I’ve run into a couple of difficulties arising from my reading lately, and I thought I’d share them, since they affect more than the words in question.
1) This is what I think of as the “echelon” problem, because of a long and unfortunate tradition among translators from Russian of rendering the word eshelon ‘special train’ as “echelon,” simply because that English word corresponds in form and etymology to the Russian one. They overlook the slight problem that the English word has no meaning even remotely corresponding to the Russian; it means ‘a steplike troop formation; a level or grade in an organization or field of activity,’ and nothing else—except to specialists in Soviet literature, who have absorbed this peculiar bit of translationese to the point that I have had a hard time convincing them that it exists nowhere else and that the “translation” should be retired forthwith. A similar problem came up yesterday in reading a Boris Akunin story called Strast’ i dolg [Passion and duty], set in an alternate Russia which has revived tsardom, along with its Table of Ranks and all the rest of the imperial paraphernalia. The sentence in question reads: Pogibel’ deistvitel’nogo tainogo sovetnika prishla nazavtra, na raute u angliiskogo poslannika sera Endryu Vuda: ‘The ruin of the Active Privy Counselor came the next day, at a raut at the residence of the English ambassador Sir Andrew Wood.’ The dictionary translation of the word raut is “rout.” Now, this is a different case from eshelon because there actually is an English word rout meaning ‘a fashionable gathering or assembly, a large evening party or reception,’ but the word has been obsolete for over a century and it’s unlikely anyone but a devotee of Victorian literature would be familiar with it. (Side note: I learn from the OED that there are in fact ten different routs, ranging from ‘a company, assemblage, band, or troop of persons’ to ‘the act of searching, or of turning out something,’ including the hapax ‘some kind of horse’: 1697 Vanbrugh Æsop i. iv. ii, Your Worship has six Coach-Horses,.. besides Pads, Routs, and Dog-Horses.) To render the word “rout” would be unconscionable—I would say “at a reception”—but I’ll bet there are plenty of lazy translators who would do it.

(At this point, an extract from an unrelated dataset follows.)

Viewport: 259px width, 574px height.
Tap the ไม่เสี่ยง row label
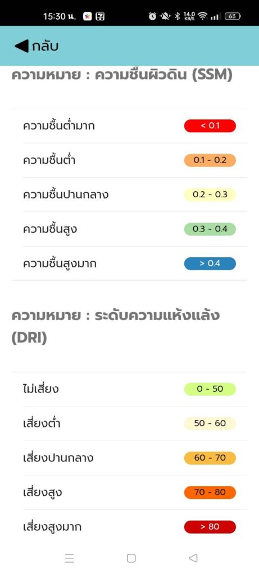tap(40, 389)
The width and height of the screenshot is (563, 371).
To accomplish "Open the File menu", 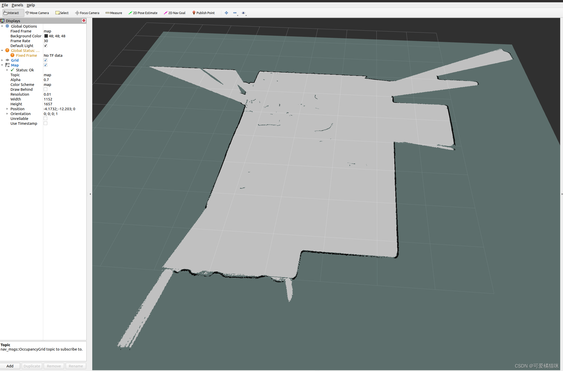I will pyautogui.click(x=5, y=5).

2) I was reading a NY Times story yesterday called “Siberian Dam Generates Political Wrangle Over Power” when it occurred to me, not for the first time, to look up the Russian for ‘dam.’ The dictionary translation is plotina, but I can never remember it because I rarely see it in Russian texts. The story concerned the Sayano-Shushenskaya dam; I did a Russian search on the name and discovered the feminine gender is caused not by plotina but by GES, the Russian acronym for ‘hydroelectric station.’ That’s why I can’t remember plotina; what we call the Hoover Dam, the Russians would call the Hoover GES. GES does not mean ‘dam,’ but it is used where we use ‘dam’ in the usual contemporary context of large concrete structures for generating power. There must be other examples of this phenomenon—different terms used in similar contexts—but I can’t think of any right at the moment. Anyway, it’s an interesting test of a translator’s skill; if you don’t know the language well, you’ll wind up using a dictionary definition rather than the situationally appropriate word.